_Excerpted records_:
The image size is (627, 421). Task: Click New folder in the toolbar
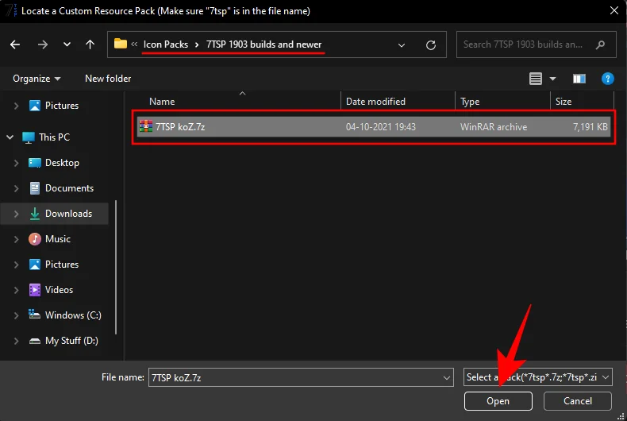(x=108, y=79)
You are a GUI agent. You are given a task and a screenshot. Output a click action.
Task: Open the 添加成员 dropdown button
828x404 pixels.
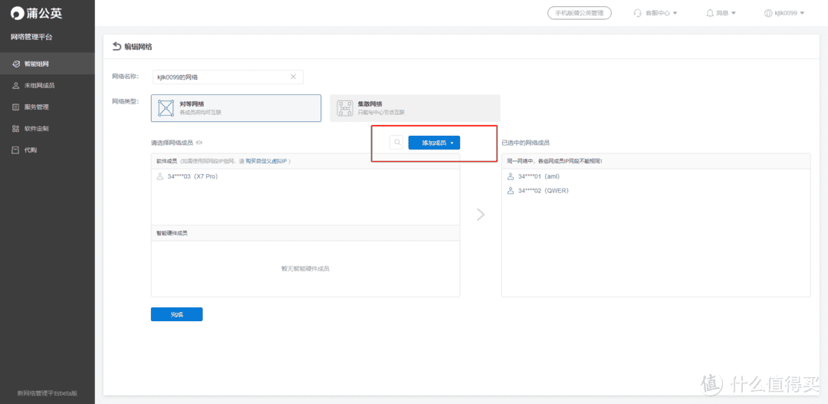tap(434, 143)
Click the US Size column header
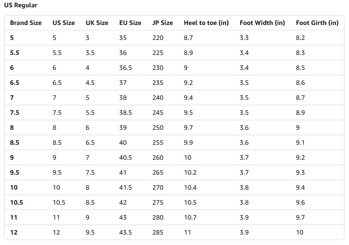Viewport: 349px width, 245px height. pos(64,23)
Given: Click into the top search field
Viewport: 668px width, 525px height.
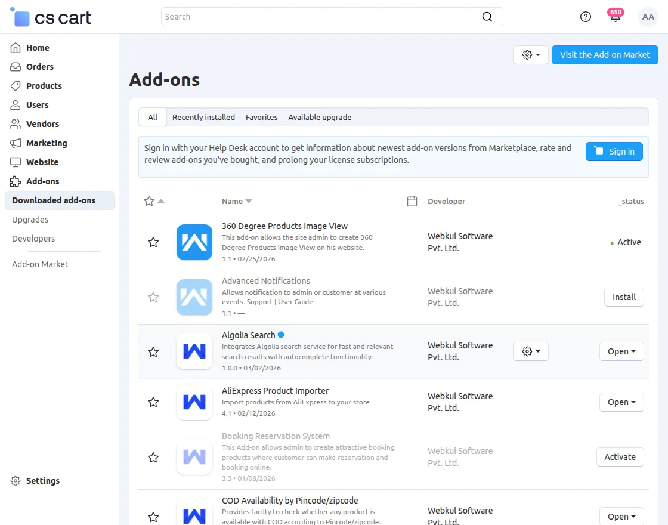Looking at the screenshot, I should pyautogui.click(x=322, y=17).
==
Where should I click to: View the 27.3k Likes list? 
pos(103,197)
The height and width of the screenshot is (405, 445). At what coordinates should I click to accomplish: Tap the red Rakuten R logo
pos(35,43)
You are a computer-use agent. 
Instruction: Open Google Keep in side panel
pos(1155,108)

_Directions_: Rewrite the entries as a numbered list, starting at the line with "Given: Click into the top search field" and going up to and including the line with "Looking at the". Skip blank lines and leave out the pictures.

_Output below_:
1. Given: Click into the top search field
2. Viewport: 668px width, 525px height.
3. Looking at the screenshot, I should pyautogui.click(x=322, y=17).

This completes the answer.